>> START Extracted records

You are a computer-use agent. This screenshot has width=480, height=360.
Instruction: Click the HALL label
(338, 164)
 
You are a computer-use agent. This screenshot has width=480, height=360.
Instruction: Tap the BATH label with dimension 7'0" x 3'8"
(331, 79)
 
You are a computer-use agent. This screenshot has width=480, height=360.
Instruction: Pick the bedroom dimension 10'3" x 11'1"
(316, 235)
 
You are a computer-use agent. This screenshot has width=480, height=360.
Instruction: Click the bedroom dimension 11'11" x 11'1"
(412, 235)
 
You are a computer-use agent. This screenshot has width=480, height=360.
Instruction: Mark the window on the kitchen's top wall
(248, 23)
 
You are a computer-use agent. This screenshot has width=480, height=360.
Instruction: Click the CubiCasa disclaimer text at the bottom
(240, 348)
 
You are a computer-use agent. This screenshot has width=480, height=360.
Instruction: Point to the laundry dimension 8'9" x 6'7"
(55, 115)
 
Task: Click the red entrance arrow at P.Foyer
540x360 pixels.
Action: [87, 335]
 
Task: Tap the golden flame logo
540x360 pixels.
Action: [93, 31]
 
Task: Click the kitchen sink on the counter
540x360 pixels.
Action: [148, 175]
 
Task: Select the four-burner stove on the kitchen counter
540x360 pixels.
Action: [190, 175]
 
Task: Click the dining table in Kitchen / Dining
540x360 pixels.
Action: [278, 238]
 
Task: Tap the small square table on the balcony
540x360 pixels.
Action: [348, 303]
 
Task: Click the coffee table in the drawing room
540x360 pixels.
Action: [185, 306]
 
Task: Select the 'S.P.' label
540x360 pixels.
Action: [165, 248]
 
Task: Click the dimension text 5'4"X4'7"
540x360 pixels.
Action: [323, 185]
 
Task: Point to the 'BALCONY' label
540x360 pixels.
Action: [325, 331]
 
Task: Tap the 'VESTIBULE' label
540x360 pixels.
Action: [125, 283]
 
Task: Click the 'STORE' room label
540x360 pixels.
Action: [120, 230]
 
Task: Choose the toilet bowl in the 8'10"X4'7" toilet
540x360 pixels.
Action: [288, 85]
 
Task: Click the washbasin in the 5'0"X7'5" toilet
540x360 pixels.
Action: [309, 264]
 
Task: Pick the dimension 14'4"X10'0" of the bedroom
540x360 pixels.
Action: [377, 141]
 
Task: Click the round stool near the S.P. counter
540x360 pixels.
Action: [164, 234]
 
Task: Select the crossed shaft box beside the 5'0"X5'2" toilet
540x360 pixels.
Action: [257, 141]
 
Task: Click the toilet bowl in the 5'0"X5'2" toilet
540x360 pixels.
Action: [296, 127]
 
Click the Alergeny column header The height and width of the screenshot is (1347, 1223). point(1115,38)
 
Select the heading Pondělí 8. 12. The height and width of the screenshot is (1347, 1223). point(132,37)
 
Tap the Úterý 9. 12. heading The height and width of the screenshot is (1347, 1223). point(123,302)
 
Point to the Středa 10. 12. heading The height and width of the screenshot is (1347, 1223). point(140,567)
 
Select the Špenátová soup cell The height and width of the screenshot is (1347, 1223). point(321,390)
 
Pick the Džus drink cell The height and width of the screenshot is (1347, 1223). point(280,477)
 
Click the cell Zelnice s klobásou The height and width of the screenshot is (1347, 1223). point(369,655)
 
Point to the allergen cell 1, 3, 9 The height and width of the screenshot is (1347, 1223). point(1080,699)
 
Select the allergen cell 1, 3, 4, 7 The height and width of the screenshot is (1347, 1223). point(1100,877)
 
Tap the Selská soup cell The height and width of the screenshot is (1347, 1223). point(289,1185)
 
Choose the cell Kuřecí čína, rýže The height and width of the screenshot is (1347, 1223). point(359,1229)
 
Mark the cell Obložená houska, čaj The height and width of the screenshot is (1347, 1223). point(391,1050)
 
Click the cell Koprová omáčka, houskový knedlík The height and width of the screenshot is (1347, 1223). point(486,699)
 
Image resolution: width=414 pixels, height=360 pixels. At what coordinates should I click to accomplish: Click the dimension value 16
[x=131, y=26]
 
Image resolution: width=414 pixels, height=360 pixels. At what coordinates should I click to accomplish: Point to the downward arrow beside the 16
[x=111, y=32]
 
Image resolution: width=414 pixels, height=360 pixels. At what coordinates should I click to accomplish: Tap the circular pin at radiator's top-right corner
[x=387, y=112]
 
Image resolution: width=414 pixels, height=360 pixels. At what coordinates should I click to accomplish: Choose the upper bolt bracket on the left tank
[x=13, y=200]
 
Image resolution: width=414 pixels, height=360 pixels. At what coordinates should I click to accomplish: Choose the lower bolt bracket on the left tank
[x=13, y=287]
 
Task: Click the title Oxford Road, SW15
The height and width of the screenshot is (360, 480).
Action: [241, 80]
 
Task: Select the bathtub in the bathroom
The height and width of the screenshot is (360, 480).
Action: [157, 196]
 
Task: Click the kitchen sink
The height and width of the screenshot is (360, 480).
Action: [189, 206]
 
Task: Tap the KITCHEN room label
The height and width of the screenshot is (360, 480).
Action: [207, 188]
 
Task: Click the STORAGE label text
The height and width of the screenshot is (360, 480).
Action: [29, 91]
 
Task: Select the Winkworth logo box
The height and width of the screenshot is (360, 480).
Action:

>> END Extracted records

**Set problem:**
List every line in the entries above that contains the string "arrow", matching case exactly.

**Output below:**
Task: Click the red entrance arrow at P.Foyer
Image resolution: width=414 pixels, height=360 pixels. At what coordinates should I click to accomplish: Point to the downward arrow beside the 16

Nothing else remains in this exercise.